My Best Friend's Murder

Written by Polly Phillips

Review written by Kairen Cullen

Kairen Cullen is an experienced doctor of Educational Psychology who now writes full-time. She has a blog http//:psychologistthinkingaloud, which is inspired by her work as a professional psychologist, work with the media and her personal experience. She has had many articles and two books published, which are aimed at a general audience on child psychology, children’s development and parenting. She has also started to write fiction, which draws upon psychology and is focused on crime, relationships and contemporary life.


My Best Friend's Murder
Simon & Schuster
RRP: £8.99
Released: July 8 2021
PBK

This is a story that brings to life that adage about the very thin line between love and hate.  Written in such a way as to explore the female best friend syndrome, with its emotional investment, envy, projection, over-identification and of love and hate it makes for an uncomfortable read.  However, it is interesting, might make you consider your own close friendships and is a well-crafted thriller featuring a number of surprising twists and turns.

This is Polly Phillips’ debut novel, and you can’t help wondering if the way in which she so perfectly captures the ambivalence and intensity of the main characters’ relationship is drawn from personal experience.  The main characters Izzy and Bec have been friends since childhood and they have been through a lot together as they have grown up into women with careers and partners and in Izzy’s case, a child. 

The timeline for this novel is a recursive one with an opening that draws the reader straight in:

“You’re lying, sprawled at the bottom of the stairs, legs bent, arms wide.

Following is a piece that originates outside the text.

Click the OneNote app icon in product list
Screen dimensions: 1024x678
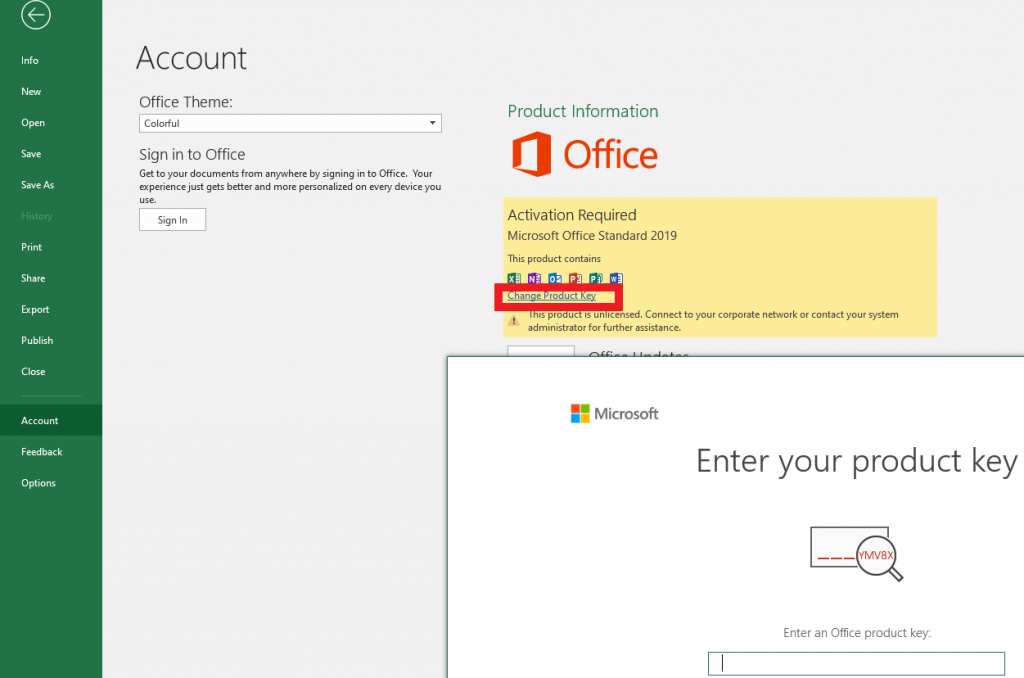533,278
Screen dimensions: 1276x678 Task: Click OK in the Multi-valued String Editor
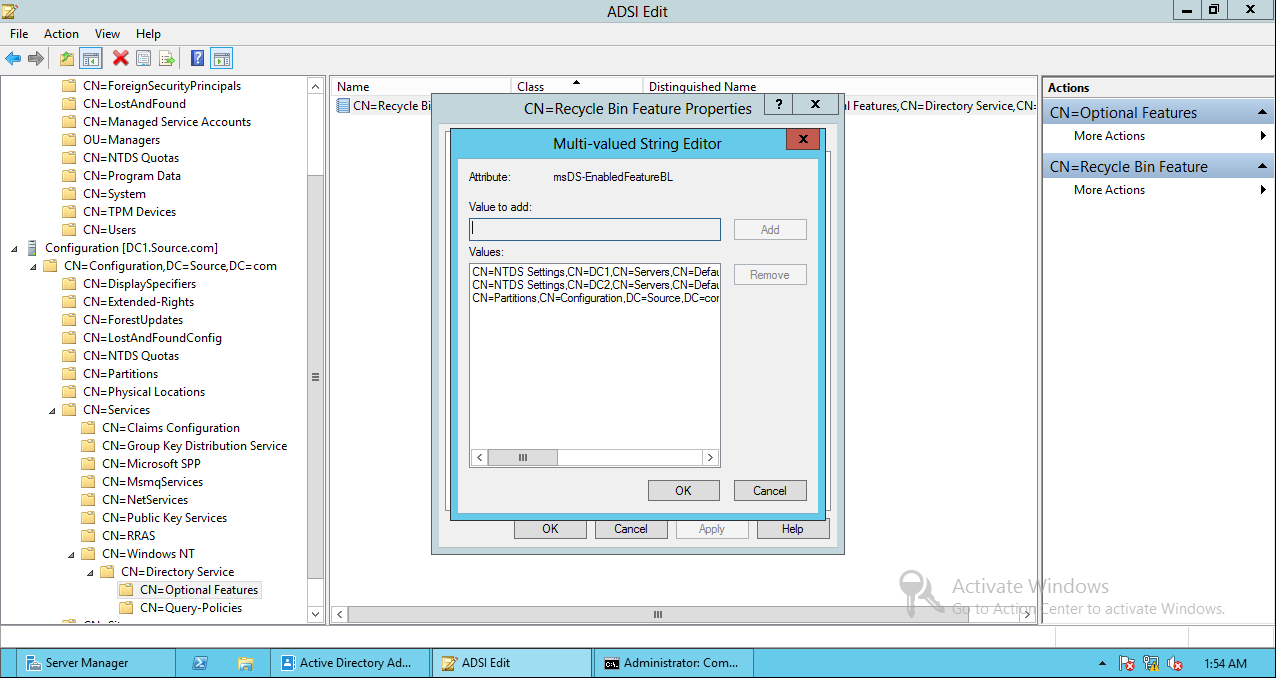(x=683, y=490)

And while this could be a tragic accident, if anyone’s got a motive to hurt you, it’s me.”

As the story gathers momentum, flashing back to past events and then building on the drama following the murder, other characters are introduced.  There is Izzy’s brother and his celebrity girlfriend who harbour an intense dislike for Bec. Then there is Bec’s husband who also happens to be Izzy’s ex-schoolgirl crush and Bec’s small daughter with whom Izzy is closely involved.  Add to this toxic entanglement between the two women the fact that Bec worked closely with Izzy’s fiancée, and you know that the inevitably unhappy ending was always going to happen.  

All of the above suggests a thoroughly entertaining and good read and yet I do have some reservations.  Does it matter that I couldn’t stand the characters and that I didn’t really believe in them or care what happened to them?  Does it make any difference as to whether you care or not about who needs to know and why the murder happened? Is it enough for a crime thriller to simply hang together, i.e., present a crime, offer a selection of possible and plausible perpetrators and cleverly weave a story around whodunnit?  I think for many readers what is on offer will be quite enough but for those, like myself, who worry about the existential crisis of contemporary life and the aloneness experienced in modern relationships it will be troubling.